— start Reading text —
Monday, January 21, 2013

Dirtbag's Guide to Skiing the Southern Rockies, Part 1: Silverton, CO

Silverton Mountain.  With the Grande Couloir on the left, and the Gnar Couloir on the right














Photo taken with: 

Journey to the San Juans:

When I was but a lad, I did not appreciate being able to drive to some of the raddest ski areas in the Northern Rockies in less than a day.  When I left for school in Denver, I was excited to see more of what the Rocky Mountains had in store for me to explore.  While there are many things about the Front Range that I eventually would learn to love, I developed an early fascination with the Southern Rockies on my first ever DU Alpine Club trip to Silverton Mountain when I was 18.  The San Juans were rugged, steep, and beautiful.  I knew instantly that I wanted to spend as much of my time in Colorado as I could exploring this isolated landscape.  Wolf Creek, Pagosa Springs, Telluride, Durango, Silverton (but not C.B. so far), the towns and the mountains seemed like an entirely different Colorado from anything near Denver, Boulder, Aspen or Vail.

The Iconic Billboard from the top of Rope Dee 1 (already a 30 min hike from the lift)

So, I went on every DUAC trip to the San Juans that I could, including getting tickets to Silverton via a lottery every year of college.  My sophomore year I completely tore my ACL going to fast for the conditions on the Silverton trip.  I was back on the trip exactly one year later, and was rewarded for a difficult year of rehab with over 4' of blower pow (+5' at Wolf Creek the following day).

have you passed the log-test?
My senior year I, along with 2 other club members, dropped the extra $ for our first helicopter rides.  Skylar Holgate, Silverton's Head Heli-Guide, was our guide for the drop.  Skylar was also my group's guide 4 years prior when I was a young college freshmen.  That day will always be one of the most influential days of skiing ever for me.

stoked out of my mind
The ride alone was worth the money and was one of the radder experiences of my life up to that point.  Before you knew it we were standing on top of Pyramid, one of the most popular zones for heli-skiing at Silverton.  Our adrenaline had already skyrocketed from the rush of getting ourselves and the gear safely out of the chopper with the rotors thundering overhead.  Snow conditions were difficult to say the least, but they were all over the state in 2012, so it was still one of the best days of the season.

With his GoPro Red-Light On, Cody drops into his run on Pyramid Peak with Silverton Heli-Skiing...
— end Reading text —
## Things to do
1 > Retype the stretch of the Silverton skiing post from "So, I went on" through "passed the log-test?".
2 > Summarize the Silverton skiing post in two sentences.
3 > Write what comes next in the Silverton skiing post, picking up after its final line.
— start Information provided —
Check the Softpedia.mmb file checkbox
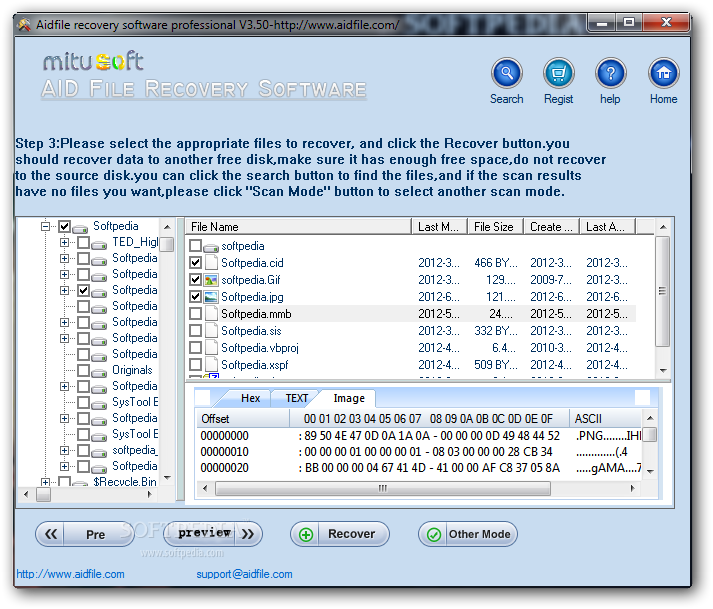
— end Information provided —
## Responses for each task
1 >
So, I went on every DUAC trip to the San Juans that I could, including getting tickets to Silverton via a lottery every year of college.  My sophomore year I completely tore my ACL going to fast for the conditions on the Silverton trip.  I was back on the trip exactly one year later, and was rewarded for a difficult year of rehab with over 4' of blower pow (+5' at Wolf Creek the following day).

have you passed the log-test?

2 > After leaving for school in Denver, the writer developed a fascination with the Southern Rockies on a first DU Alpine Club trip to Silverton Mountain at 18. The writer went on every DUAC trip to the San Juans possible: tore an ACL on the Silverton trip sophomore year, returned a year later to over 4 feet of powder, and in senior year paid for a first heli-ski drop onto Pyramid with guide Skylar Holgate.

3 >
Dirtbag Tips for Silverton:

Season Pass:

In August of 2012, I purchased my 2012/2013 Unguided Season Pass to Silverton Mountain for $400.  This pass gets you the unguided season which normally runs from Dec. 1 to Mid-January until opening up again in April.  This may sound like a raw deal, but the pass comes with 5 free ski-days at each of Arapahoe Basin, Loveland, and Monarch ski areas.  Unguided pass holders can also purchase standby guided tickets and heli-drops for almost 50% off during the guided season, which is also a great deal.  So anyone living in Colorado can find a way to make this pass worth it, as long as your goal is to ski some of the only gnar that CO has to offer!  Not too mention $2 drafts at the Yurt!  Check out Unguided Skiing at Silverton Mountain


Where to Stay/Where to Go In Town:

I have only ever stayed in hotels in Silverton when I used to go down there with the Alpine Club.  We usually stayed at the Grand Imperial Hotel, which was very nice, but I have no idea what the actual room charge was.  This hotel is very old, probably haunted with the ghosts of miners and prostitutes, and seems like it should be the set of a Scooby-Doo episode.

Certainly the cheapest places in Silverton would be the Silverton Inn and Hostel, or The Triangle Motel (Powder Mag's Choice for 'the only place' to stay in Silverton).  If you had 2 or 3 people to split aroom I would try the Triangle Motel.

For a beer head to Miner's Tavern (1069 Greene Street, Silverton, CO 81433) or Montanya Distillers aka 'The Rum Bar' for a variety of specialty rum cocktails.

The Stash to Ride:

Dope Chute:
I won't give you photos or a map, but here's a few hints.  Drop into Rope Dee #4, a 30 min hike from the lift, and start to traverse to skier's right as soon as you are able.  Stay high and traverse over the raised rockband, some side-stepping is necessary.  Keep going and traverse skiers right across the next open face.  On the other side is a narrow chute, drop in and enjoy.  The runs accessed from the Rope Dee Gates are some of the first high alpine runs to open and the winds consistently load those aspects, keeping Rope Dee fresh for days after a storm.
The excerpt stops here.